# Consigne de travail A:
Pouvez-vous extraire du texte ci-dessous sur le vélo à Créon le passage qui va de « Au bout d’une » jusqu'à « l’aménagement du territoire. » inclus ?
# Consigne de travail B:
Pourriez-vous prolonger le récit ci-dessous sur la station de vélo de Créon en reprenant juste après sa dernière phrase ?

# Passage du texte:
-.-.-

Hier, j’étais donc invité à " causer " dans le cadre d’une structure du Ministère du Tourisme sur la politique créonnaise de développement économique autour du vélo. Devant plus d’une centaine d’éminents experts en tous genres, venus de tous les territoires et de toutes les sous-directions des lieux qui comptent, une demi-douzaine de témoins se sont succédés sur le même thème. Bizarrement, j’étais le seul élu local invité et présent. Tous les autres présents, qui se connaissaient pour la majorité car ils avaient eu des parcours croisés, selon les alternances politiques ou les mutations, appartenaient peu ou prou à la technocratie nationale ou régionale. Ils étaient là pour découvrir et plus encore pour tenter de se reconnaître dans l’extraordinaire mille feuilles des échelons décisionnels, dans le puzzle inimaginable des compétences et des territoires, dans le maquis de textes prônant des orientations, mais tirant derrière eux des coffres forts vides.
Au bout d’une petite heure d’introduction au débat, je ne savais plus exactement ce que l’on attendait de moi, pauvre maire parti à 4 heures du matin sur mes deniers personnels, pour aller leur parler de cette idée saugrenue et hors normes de station de vélo, lancée en 1999. Et, surtout, j’ai brusquement eu l’impression d’appartenir à la première page des ouvrages d’Astérix, quand on présente un petit village de huttes fumantes sous une grosse loupe, quelque part là bas au milieu de terres inconnues. Je suis certain que les insectes placés sous un microscope, s’ils avaient un esprit, éprouveraient cette même sensation. Ils auraient peur de ce milieu qui les observe, le sourire aux lèvres, en se demandant ce qu’un vermisseau peut avoir dans la tête en venant se trémousser devant des éminents entomologistes de l’aménagement du territoire.
Comme j’étais le premier intervenant, doté de 20 minutes pour plancher, un doute m’envahit illico : qu’étais-je venu faire dans ce monde où l’on brassait des millions d’Euros avec un enthousiasme comparable à celui que mettent les chasseurs à aligner leurs trophées ? Il me fallait les persuader qu’une tête d’épingle, dans le vaste programme européen des " véloroutes et des voies vertes ", pouvait avoir une valeur exemplaire.
LES CREDITS PERDUS EN CHEMIN
Dans les délais impartis, j’avais juste l’occasion de rappeler à la sous-directrice du Ministère, en congé de la Mairie de Paris pour pantoufler dans un lieu moins exposé, qu’elle s’était beaucoup avancée en affirmant que l’Etat s’engageait financièrement aux cotés des porteurs de projets, puisque le Point relais vélo de Créon attend toujours le versement de la subvention accordée… en 2003, et que, peut-être, il aura les moyens d’honorer quatre ans après la date effective à laquelle il aurait du la verser ! Un pavé qui causa quelques rires étouffés, d’autant que je dus aussi lui apprendre qu’en Entre Deux Mers il y avait un Pôle d’Excellence Rurale, dédié au tourisme, dont ses fiches ne parlaient point…En quelques secondes, la France vue de Paris n’avait plus la même allure, car elle ne correspondait plus aux réalités du terrain. Les crédits étaient perdus en chemin, et les grandes orientations égarés sur les sentiers vers la Province.

-.-.-

# Extrait de données:
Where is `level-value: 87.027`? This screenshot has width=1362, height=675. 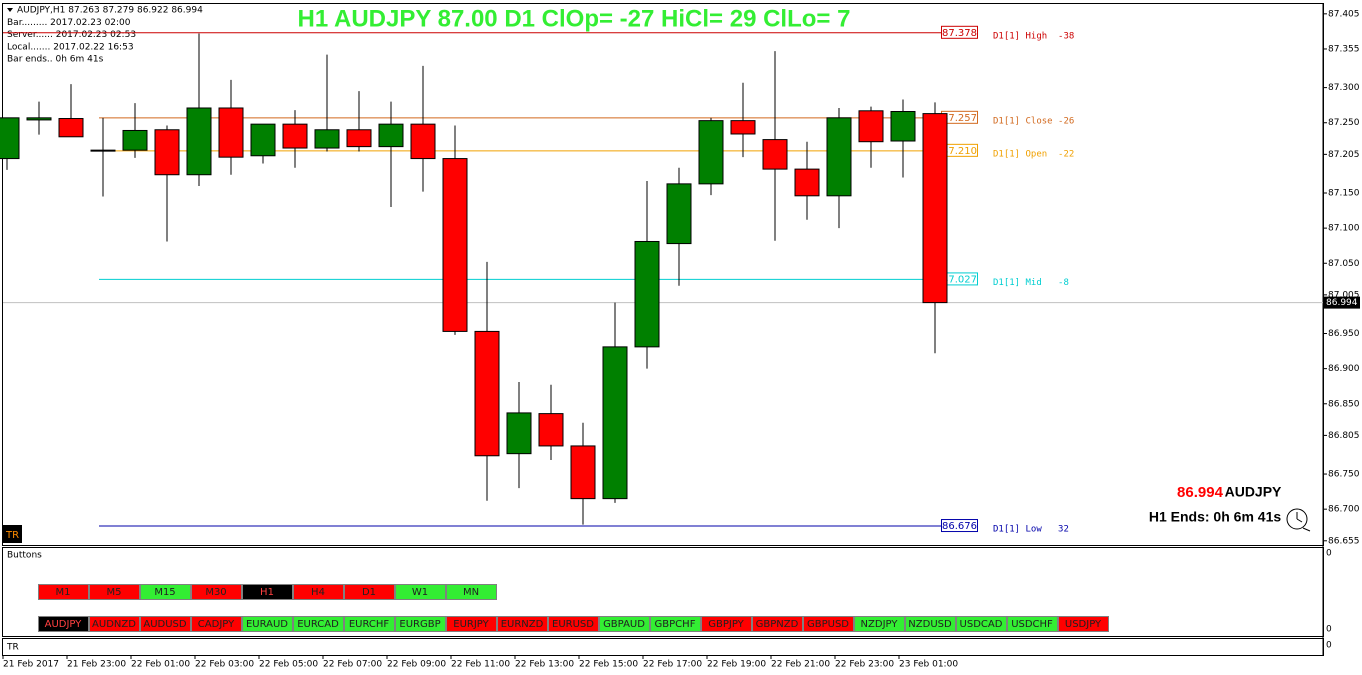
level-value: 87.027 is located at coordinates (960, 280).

-.-.-

# Résultat obtenu A:
Au bout d’une petite heure d’introduction au débat, je ne savais plus exactement ce que l’on attendait de moi, pauvre maire parti à 4 heures du matin sur mes deniers personnels, pour aller leur parler de cette idée saugrenue et hors normes de station de vélo, lancée en 1999. Et, surtout, j’ai brusquement eu l’impression d’appartenir à la première page des ouvrages d’Astérix, quand on présente un petit village de huttes fumantes sous une grosse loupe, quelque part là bas au milieu de terres inconnues. Je suis certain que les insectes placés sous un microscope, s’ils avaient un esprit, éprouveraient cette même sensation. Ils auraient peur de ce milieu qui les observe, le sourire aux lèvres, en se demandant ce qu’un vermisseau peut avoir dans la tête en venant se trémousser devant des éminents entomologistes de l’aménagement du territoire.

# Résultat obtenu B:
En fait, tout ce colloque n’était que le reflet d’une gestion privilégiant les concepts plutôt que les réalités et les masses plutôt que les détails. Créon et son initiative de développement d’une filière autour des pratiques du vélo lui étaient aussi étrangères que peuvent désormais l’être une vache par rapport à un consommateur de yogourt en bouteille. Cet éloignement du monde réel, de celui qui innove, avance, sort des clous, construit concrètement, génère inévitablement des rancœurs ou des incompréhensions. Très rapidement, il faut se rendre à l’évidence : celles et ceux qui ont en charge l’application des instructions ministérielles de tous ordres ne savent pas, finalement, si elles aboutissent et ce qu’elles deviennent. Ils ont donc besoin de faire " monter vers Paris ", de temps en temps, des " cas " repérés dans les campagnes par des chasseurs privés de projets pour s’assurer qu’il y a bien quelques réalisations effectives, souvent d’ailleurs antérieures à leurs décisions.
Mon intervention ne suscita donc pas un engouement particulier, après le café d’accueil. Le calme plat ou presque, comme si tout le monde se demandait ce qu’un élu local venait faire dans cet aréopage de gens rompus à la vente à domicile sans en assurer le suivi.
Seulement, il ne faut jamais se fier aux apparences du silence, qui n’est pas forcément toujours réprobateur.
UN POIDS SUPERIEUR A PARIS QU’EN PROVINCE
Comme en toute chose il suffit de donner du temps au temps pour juger d’une intervention. Au moment de partir au déjeuner, la déléguée régionale au Tourisme d’Aquitaine, présente dans l’assistance, vint d’abord me rassurer et m’annoncer que la subvention allait m’être versée dans les prochaines semaines. Avant les élections. Tiens donc… Un peu comme si une vérité publique portée à Paris a, de suite, un poids supérieur à celle que l’on s’égosille à rappeler en province. Ensuite, et c’est toujours étonnant, deux vénérables cadres du Ministère s’approchèrent pour discrètement me demander qui avait élaboré le projet de station vélo… Ils trouvaient le concept pas mal, et pensaient sûrement qu’il était le fruit d’un expert quelconque, alors qu'il n’est que la résultante d’un travail de concertation mené avec les gens du terrain.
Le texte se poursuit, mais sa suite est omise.